If you had poor muscle coordination through the torso and were put on a horse blindfolded and asked to try to stay upright and centered, you would feel a million tiny twitches from tiny muscle fibers firing off in response to an inner system that 'wills' you to stay upright. With our appreciably better coordination we need to search even deeper to maintain a bolstered torso over a lowered diaphragm, chest wide, shoulders relaxed back and down......all while the torso remains 'calm'. The rider's waist is full now and wiggle-free but supple enough to take the effect of the body situated above it down into the seat where it becomes stable and well organized within the rectangle. In addition to the load carried in the rectangle, is that which is partially carried in the thighs. The tone of the thighs is essential to a light seat that frees the horse and frees the rider's joints. These joints need to be slightly open and movable inside the quiet outer flesh of the rider. Only 'open' joints can send energy through to the horse AND only 'open' joints can receive energetic messages coming up into the cantle from the horse. Coordinating this weight distribution just right makes you a pleasure for the horse to carry, opens the doors of his willingness to cooperate without fear in a relationship with you and helps extinguish inherent difficulties he may have in general.
All good relationships are free! So why clamp the legs on the horse's sides and choke the good nature out of him. Use legs with care. If he pulls in the reins, he may need to be fed more power through the seat or the seat balance and weight distribution may need to be checked. Is the torso bolstered well enough? Perhaps more power is needed to help the horse climb in front! He is throwing plenty of energy up into the cantle....are you open to catch it? are you holding, 'mixing', building, 'cooking' in your 'oven'...your dan tien, low in the abdomen? are you 'open' enough to release it in the right amounts?
If the horse is not using his back well he may rock his head and neck up and down. More leg won't correct this, but more bolstering of the rider's torso helps resist and redirect the forces that induce this rocking motion.
Just as in trot, the energy coming up into the cantle is fed into the rider where it is 'reworked' and then directed forward and down into the 'hopper' near the withers. Become aware of the place where you are directing the energy. It is specific.
By the rider keeping his body over itself and minimizing the driving aids whilst holding and compressing the power coming up from beneath the cantle over softly open movable leg and hip joints, the clutch does the job of building the horse's OWN power before that power is then employed.

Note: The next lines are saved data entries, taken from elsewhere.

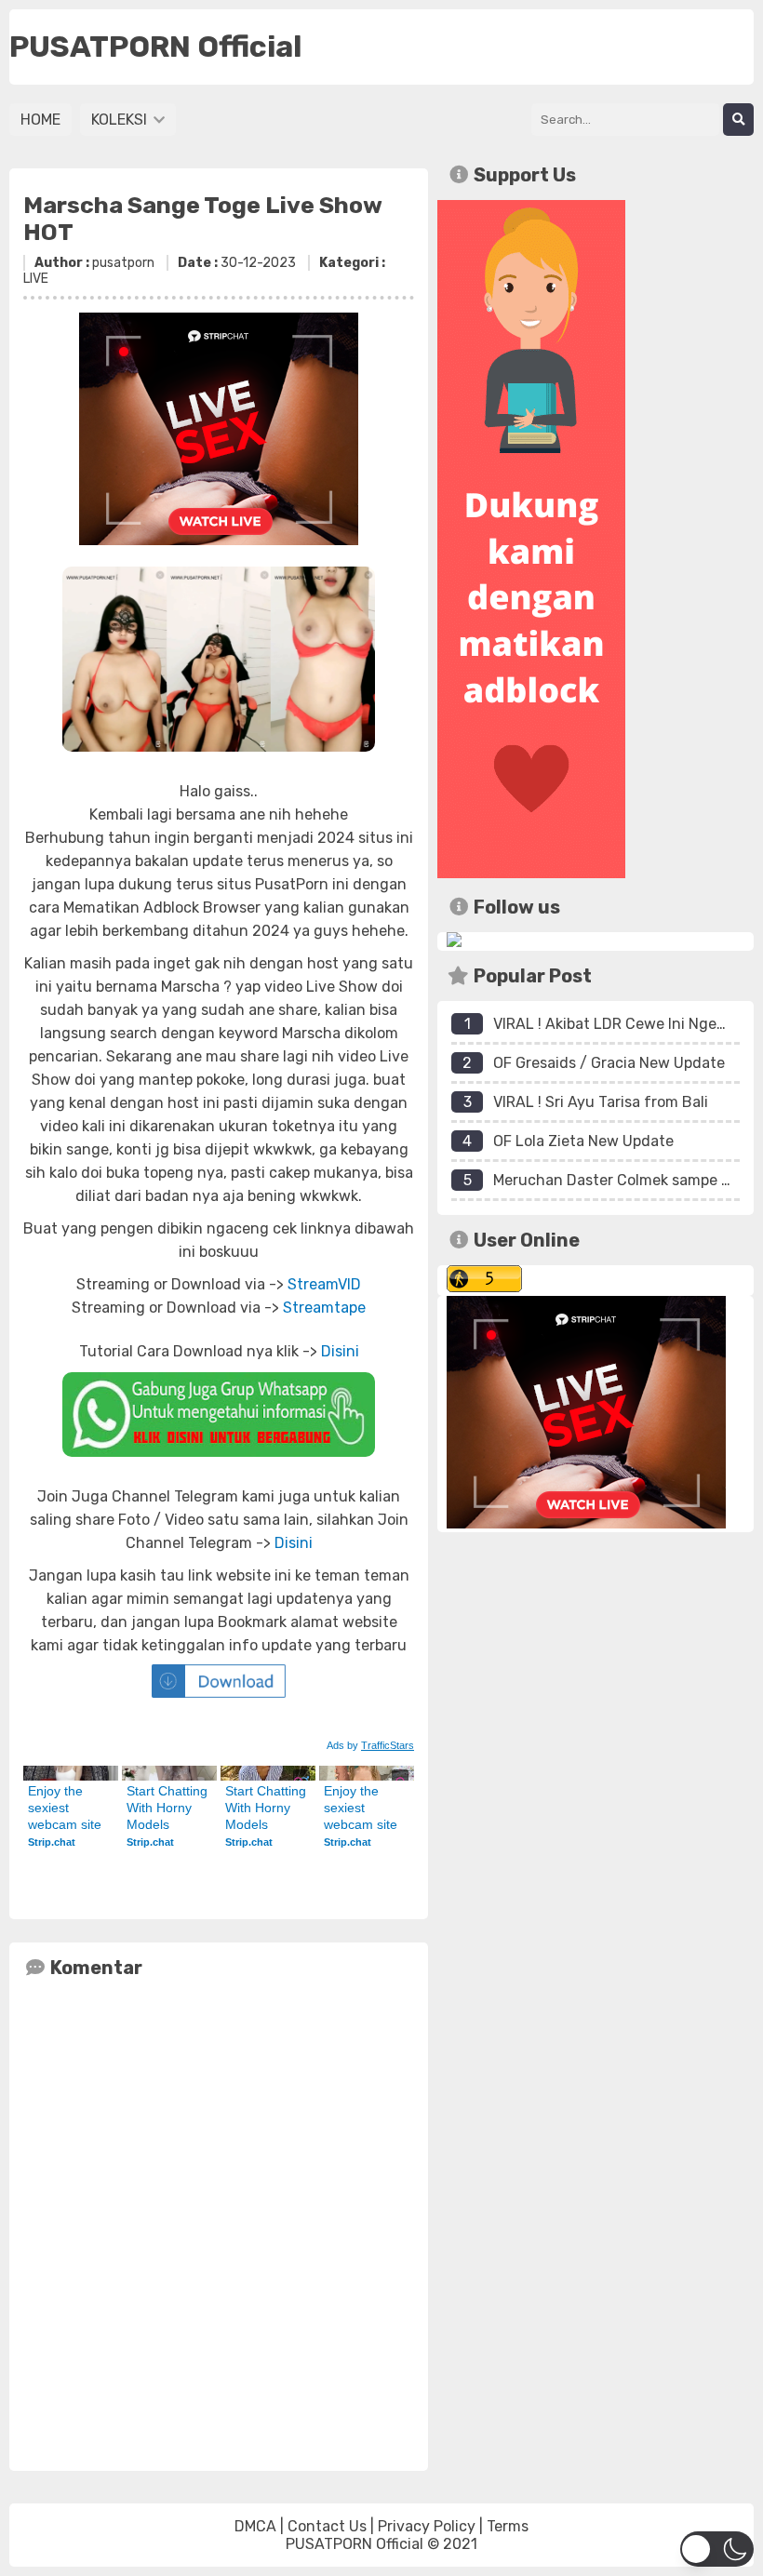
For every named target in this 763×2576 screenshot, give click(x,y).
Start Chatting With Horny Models (169, 1807)
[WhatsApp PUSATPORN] (218, 1414)
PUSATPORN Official (354, 2544)
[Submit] (738, 119)
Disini (340, 1351)
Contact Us (327, 2526)
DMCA (255, 2526)
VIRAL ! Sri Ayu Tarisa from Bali (600, 1102)
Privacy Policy (426, 2526)
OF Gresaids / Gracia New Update (609, 1063)
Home (40, 119)
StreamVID (324, 1284)
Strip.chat (51, 1842)
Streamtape (324, 1307)
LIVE (35, 279)
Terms (508, 2526)
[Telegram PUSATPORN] (454, 942)
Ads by (370, 1745)
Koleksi (121, 119)
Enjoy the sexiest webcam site (64, 1807)
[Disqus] (218, 2220)
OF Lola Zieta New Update (583, 1141)
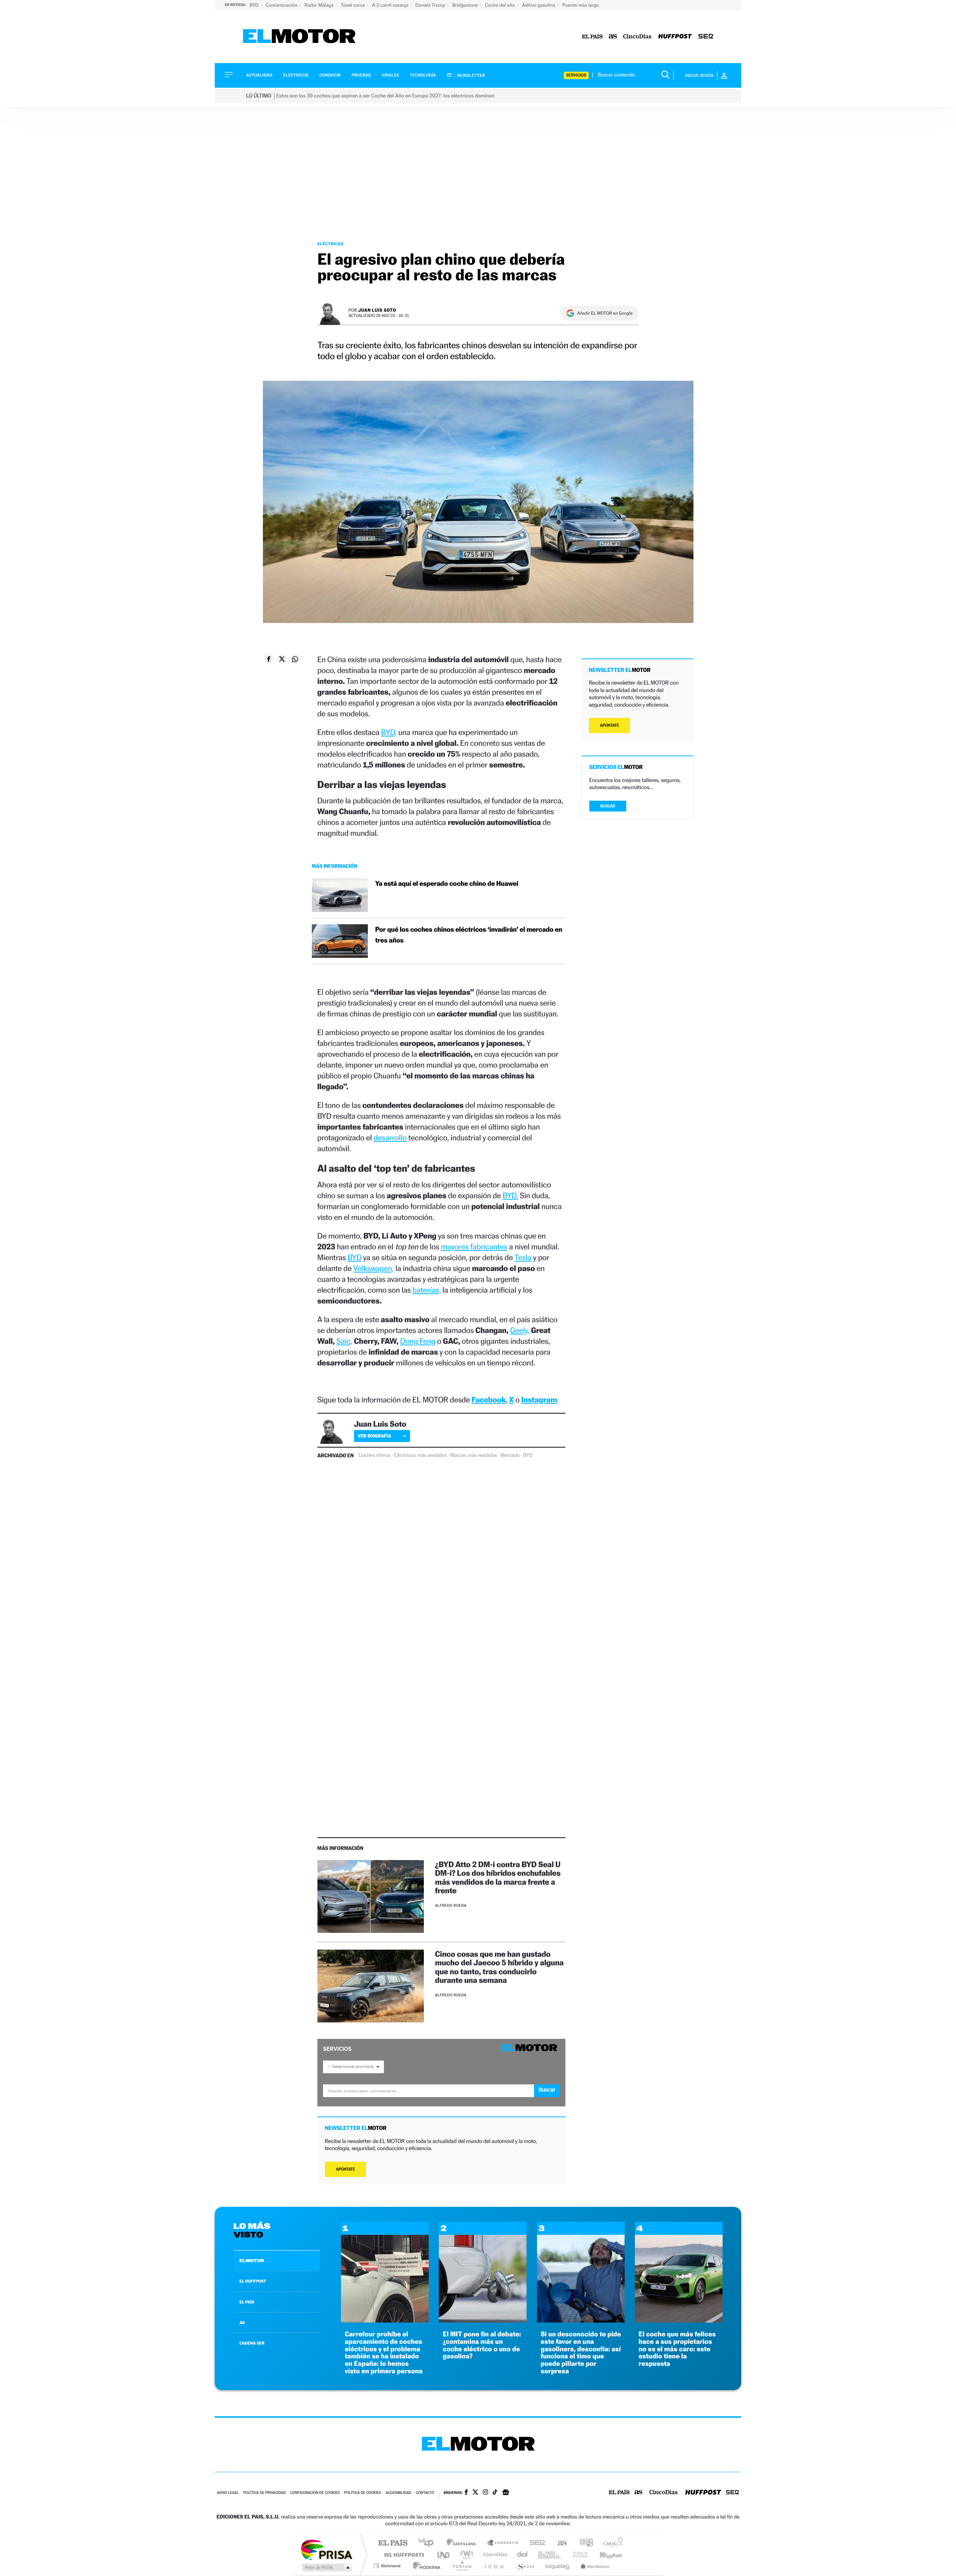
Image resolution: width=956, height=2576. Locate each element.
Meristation (594, 2565)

The feeling is of the hips of the rider riding up to the mouth of the horse in a regular rhythmical glide. It is a glide because the rider uses his flexible joints to fold and keep his body still relative to the horse. As the horse rolls in the canter wave, the rider glides on the wave. The rider adds to this the image of suspending his head from a cloud and then he can really begin to appreciate how this glide operates in harmony with the horse.
I am of the opinion that horses wish to move in balance but they also like to conserve energy....it is consistent with their sense of self-preservation. If the rider gives the horse the chance to move in balance beneath him then ease(and conservation!) is in the realm of possibility!